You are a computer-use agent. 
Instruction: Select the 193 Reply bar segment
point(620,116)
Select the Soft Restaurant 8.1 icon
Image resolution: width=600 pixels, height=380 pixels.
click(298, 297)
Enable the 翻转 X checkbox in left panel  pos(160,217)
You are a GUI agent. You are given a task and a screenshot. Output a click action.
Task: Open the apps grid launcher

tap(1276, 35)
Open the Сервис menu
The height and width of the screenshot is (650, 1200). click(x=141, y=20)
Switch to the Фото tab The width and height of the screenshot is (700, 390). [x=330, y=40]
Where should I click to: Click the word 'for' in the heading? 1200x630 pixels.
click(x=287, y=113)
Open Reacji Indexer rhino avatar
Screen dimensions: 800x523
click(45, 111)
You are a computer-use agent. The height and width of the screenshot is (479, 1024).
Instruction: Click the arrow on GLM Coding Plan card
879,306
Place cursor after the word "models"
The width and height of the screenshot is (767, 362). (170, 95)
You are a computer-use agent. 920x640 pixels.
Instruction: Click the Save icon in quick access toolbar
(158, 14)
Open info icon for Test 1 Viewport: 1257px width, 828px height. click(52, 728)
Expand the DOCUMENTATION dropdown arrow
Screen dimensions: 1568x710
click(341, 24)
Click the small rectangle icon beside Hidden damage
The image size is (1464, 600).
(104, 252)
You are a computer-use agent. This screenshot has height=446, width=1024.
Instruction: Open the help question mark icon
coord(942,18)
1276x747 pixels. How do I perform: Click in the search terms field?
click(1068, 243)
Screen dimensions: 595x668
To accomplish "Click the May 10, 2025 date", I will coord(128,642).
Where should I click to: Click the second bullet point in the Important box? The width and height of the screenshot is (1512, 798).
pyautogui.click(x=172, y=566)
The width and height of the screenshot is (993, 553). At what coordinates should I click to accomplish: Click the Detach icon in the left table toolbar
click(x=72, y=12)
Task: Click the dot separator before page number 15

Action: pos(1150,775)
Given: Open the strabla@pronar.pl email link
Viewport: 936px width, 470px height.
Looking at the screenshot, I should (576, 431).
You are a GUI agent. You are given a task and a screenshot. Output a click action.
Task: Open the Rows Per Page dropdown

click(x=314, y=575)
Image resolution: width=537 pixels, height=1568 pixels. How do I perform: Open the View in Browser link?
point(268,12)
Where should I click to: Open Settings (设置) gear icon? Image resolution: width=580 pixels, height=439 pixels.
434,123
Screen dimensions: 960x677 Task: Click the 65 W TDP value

#### Requirement:
Would you please copy exactly the part of the entries above that begins at the line containing "Task: Open the apps grid launcher" and ends at the line containing "Switch to the", both lines included?

#### Exercise response:
Task: Open the apps grid launcher

tap(1276, 35)
Open the Сервис menu
The height and width of the screenshot is (650, 1200). click(x=141, y=20)
Switch to the Фото tab The width and height of the screenshot is (700, 390). [x=330, y=40]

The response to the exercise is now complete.